Pendant l’été, les pourparlers au palais des Nations de Genève semblent sonner le glas de la Bosnie. La délégation bosniaque est abattue et divisée31. La carte dessinée par Owen et Stoltenberg (nouveau plan de paix Owen-Stoltenberg, Vance a démissionné) ne laisse au gouvernement de Sarajevo qu’une portion de territoire enclavée entre les portions serbes et croates, sans accès à la mer, et sur à peine 30 % du territoire de la république de Bosnie. À l’automne 1993, le gouvernement de Sarajevo est seul, isolé, abandonné de tous et, semble-t-il, tout prêt de perdre la guerre. Au Congrès, Joe Biden est l’un des rares à souligner, pour le condamner vigoureusement, ce qui ressemble fort à un abandon de la Bosnie : « Pour cette génération de dirigeants, la sécurité collective consiste à blâmer les autres pour l’inaction générale, pour donner à tous une excuse. Elle consiste, plutôt qu’à nous unir, à nous cacher ensemble. (…) Nous avons échoué. Je tiens nos alliés pour responsables. Je tiens l’Administration Bush pour responsable. Je tiens l’Administration Clinton pour responsable. Et je tiens ce Congrès pour responsable32 ». Dole renchérit quelques jours plus tard : « à Genève, derrière des portes closes, les médiateurs Owen et Stoltenberg sont en train de faire pression sur les Bosniaques pour qu’ils renoncent à la plus grande partie de leur pays. Leur solution pour mettre fin aux combats consiste à donner aux agresseurs ce qu’ils veulent33 ».

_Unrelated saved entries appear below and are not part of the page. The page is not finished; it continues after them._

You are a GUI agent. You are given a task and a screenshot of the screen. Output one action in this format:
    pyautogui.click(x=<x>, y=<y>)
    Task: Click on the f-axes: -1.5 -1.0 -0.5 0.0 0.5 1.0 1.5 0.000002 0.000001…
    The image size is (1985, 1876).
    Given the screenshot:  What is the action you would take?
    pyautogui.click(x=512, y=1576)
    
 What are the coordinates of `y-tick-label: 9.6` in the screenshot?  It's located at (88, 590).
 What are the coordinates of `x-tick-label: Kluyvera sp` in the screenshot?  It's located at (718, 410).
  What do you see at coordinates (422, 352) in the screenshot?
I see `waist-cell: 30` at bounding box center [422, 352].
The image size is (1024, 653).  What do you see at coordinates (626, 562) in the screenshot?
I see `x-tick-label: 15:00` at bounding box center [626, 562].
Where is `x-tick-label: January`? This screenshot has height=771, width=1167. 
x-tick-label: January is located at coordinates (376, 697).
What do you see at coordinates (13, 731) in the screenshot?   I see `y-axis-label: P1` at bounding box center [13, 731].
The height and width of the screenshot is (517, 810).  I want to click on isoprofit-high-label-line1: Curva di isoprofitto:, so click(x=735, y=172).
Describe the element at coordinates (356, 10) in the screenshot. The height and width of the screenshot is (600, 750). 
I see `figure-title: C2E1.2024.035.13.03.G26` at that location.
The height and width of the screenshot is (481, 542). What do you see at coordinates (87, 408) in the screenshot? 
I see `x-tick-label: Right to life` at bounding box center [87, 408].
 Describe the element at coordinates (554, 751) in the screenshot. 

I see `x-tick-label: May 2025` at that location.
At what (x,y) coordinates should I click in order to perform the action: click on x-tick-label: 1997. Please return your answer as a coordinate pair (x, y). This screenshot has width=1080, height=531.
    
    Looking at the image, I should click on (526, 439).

Certes au mois d’août, le Conseil de l’OTAN, pressé par Washington, a entériné le principe de frappes aériennes pour « éliminer la pression », si nécessaire, sur les zones de sécurité de l’ONU en Bosnie. Mais pour répondre aux préoccupations françaises et anglaises, les frappes sont avalisées sous réserve d’une clause qui va en limiter grandement la mise en œuvre : l’OTAN ne pourra bombarder qu’à la demande et avec l’accord de l’ONU. Cette clause, désignée sous le nom de « double-clé », symbolise en fait le désaccord transatlantique et plus largement toute l’impuissance et les contradictions de la communauté internationale en Bosnie : comment en effet concilier des frappes aériennes (de très haute altitude pour ne pas mettre en danger les pilotes américains) visant à intimider les Serbes, avec la présence au sol de milliers de soldats (essentiellement) européens chargés de protéger les Bosniaques ? À moins qu’il ne faille voir les choses autrement, comme le suggère le secrétaire général de l’ONU Boutros-Ghali : « Washington semble avoir inventé un procédé consistant, en politique étrangère, à parler haut et fort de frappes aériennes, tout en se sachant protégé de toute action effective puisque ses alliés européens n’accepteront jamais de mettre en danger la vie de leurs soldats qui servent pour l’ONU en Bosnie34.